[VORLIEGENDER TEXT]
Ausstellung im Botanischen Museum: Megadiversität mit Geschmack

Mit einer gustatorischen Ausstellung über Chili, Schokolade und Kakteen zelebriert das Botanische Museum Berlin die Artenvielfalt von Mexiko.

Karg und stachlig: Halbwüste mit Yuccas im mexikanischen Bundesstaat Quintana Roo Foto: Helga Ochoterena

Mit Gaumenschmeichelei lockt das Botanische Museum in Steglitz zu seiner neuen Ausstellung „Chili und Schokolade“ – und zur dazugehörigen mexikanischen Artenschau. Ein ganzer Raum ist den beiden titelgebenden Lebensmitteln Chili und Schokolade gewidmet, die in ihrer gesamten Bandbreite von scharf bis mild (Chili) und süß bis bitter (Schokolade) ausgebreitet werden – kleine Kostprobe inklusive. In zwei weiteren Räumen geht es um natürlich hergestellte Farben und um die Vielfalt der mexikanischen Wälder.

Mexiko ist eines der artenreichsten Länder der Welt, 30.000 Pflanzenarten gibt es hier, auch die Hälfte aller bekannten Kakteenarten. Dass das mittelamerikanische Land im Fokus des Interesses steht, hat aber auch mit dem „dualen Jahr“ Mexiko-Deutschland zu tun. Das wurde im April 2016 eröffnet und hat innerhalb der letzten zwölf Monate die Zusammenarbeit beider Länder auf wirtschaftlicher, wissenschaftlicher und kultureller Ebene vertieft. Die Ausstellung im Botanischen Museum markiert das Ende des dualen Jahres, trägt aber dessen Geist weiter: weg von den Klischees, hin zu den interessanten Eigenheiten.

[AUFGABEN]
(a) Wie viele Pflanzenarten gibt es laut dem Text zur Ausstellung in Mexiko?
(b) Erkläre mithilfe des Textes zur Ausstellung, welche Rolle das „duale Jahr“ Mexiko-Deutschland für die Ausstellung spielt.
(c) Führe den Text zur Ausstellung im Botanischen Museum nach seinem letzten Satz weiter.

[BEREITGESTELLTES MATERIAL]
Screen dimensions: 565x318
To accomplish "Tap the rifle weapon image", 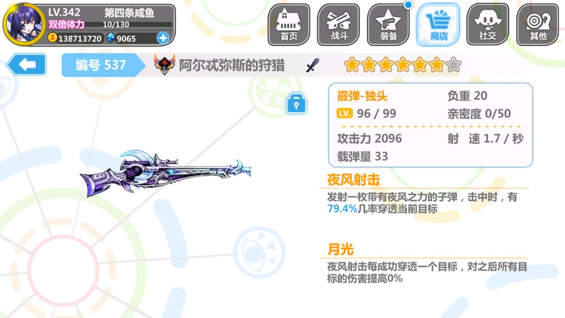I will (165, 173).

[GELÖSTE AUFGABEN]
(a) In Mexiko gibt es 30.000 Pflanzenarten.

(b) Das duale Jahr wurde im April 2016 eröffnet und hat die Zusammenarbeit beider Länder auf wirtschaftlicher, wissenschaftlicher und kultureller Ebene vertieft. Es ist ein Grund dafür, dass Mexiko im Fokus steht. Die Ausstellung markiert das Ende dieses Jahres und trägt dessen Geist weiter.

(c)
Geschmack als Lockmittel

Zugegeben: Chili und Schokolade, das sind auch Mexiko-Klischees. Nur eignen sie sich hervorragend als Lockmittel in die ehrwürdigen Räume des Botanischen Museums. „Wir wollen uns der Megadiversität über Geschmack nähern“, verspricht die Kuratorin Kathrin Grotz im Gespräch mit der taz. Chili und Schokolade werden ausführlich in Schaukästen erklärt: Kakao kommt eigentlich aus dem Amazonasraum, wurde aber in Mittelamerika kultiviert.

In Gefäßen aus dem 11. Jahrhundert wurden in Honduras Anhaftungen von Theobromin gefunden, das ist die koffeinähnliche Substanz, die in Kakao enthalten ist. Die Azteken und Olmeken brauten später aus Kakaobohnen einen herben Gewürztrank, den sie mit Maismehl aufschäumten – ungesüßt! Sie nutzten das Gebräu als Stimmungsaufheller, Aphrodisiakum und Aufputschmittel und nannten es xocólatl – daher der heutige Name „Schokolade“.

Die Azteken nutzten einen herben Kakaotrank als ­Stimmungsaufheller

Und Chili? „In Mexiko ist die Chili-Vielfalt am größten“, sagt Kathrin Grotz, das Land ist weltweit zweitgrößter Chili-Produzent nach China. Wie Kakao kommt Chili aus Südamerika, bei Ausgrabungen in einem Tal bei der mexikanischen Stadt Tehuacán konnten Belege gefunden werden, dass Paprika bereits um 7.000 v. Chr. als Nutzpflanze diente.

Charakteristisch ist von jeher die Schärfe von Chili, dafür verantwortlich ist Capsaicin, das in unterschiedlicher Intensität in verschiedenen Arten vorhanden ist. Die ab etwa 1950 in Ungarn gezüchteten Gemüsepaprika enthalten dagegen fast kein Capsaicin, Peperoni oder scharfe ungarische Paprika bis 0,01 Prozent, sehr scharfe Sorten (Tepin, Habanero) maximal 0,85 Prozent.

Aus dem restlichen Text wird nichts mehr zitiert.